The requirement for visibility isn’t unique to on-premise deployments, but cloud deployments still have a lot of safety nets that allow you to soften this requirement. But since recovering from failure takes much longer with on-premise, it’s important to figure out not only when things are breaking, but what is breaking. Part of this equation was solved by Kuber, which I discussed earlier. This gave you the service-level and cluster-level metrics needed to debug failures. But what was far more helpful for me, was running a statuspage that continuously tested the health of individual application components. There’s a few different ways to deploy something like this, one of the popular ones being Uptime Robot. If you’re cheap like me and want to self-host the statuspage, you can checkout patrol, an open source project by yours truly.
GitHub - karimsa/patrol at alibhai.co
Host your own status pages. Contribute to karimsa/patrol development by creating an account on GitHub.

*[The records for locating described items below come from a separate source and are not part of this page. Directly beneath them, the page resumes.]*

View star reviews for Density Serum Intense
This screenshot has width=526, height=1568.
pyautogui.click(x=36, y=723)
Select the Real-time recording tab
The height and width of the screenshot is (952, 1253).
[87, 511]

This was by far the most useful service in my cluster. I not only got alerts from patrol when something was down, but I could actually guess what my next steps should be based on which checks were failing. It was key to test more than just the surface level “CPU usage” and “memory usage” metrics. I was tracking whether users could login successfully, how many search results were being returned by our search, how many clients were connected to redis, and lots of other very specific details. When the data gets noisy, you can simply select a specific service to focus your view or choose to only view failing checks.
Overall, I would say that running an application out of my basement was actually a pretty successful endeavour. We saved a bunch of cash and managed to hit some nice milestones with our company. However, that’s not to say that I recommend on-premise over cloud. The choice of target environment should be based on your application and business requirements. And if you do choose on-premise, be prepared for the extra devops costs and nuances in successful execution of an on-premise strategy.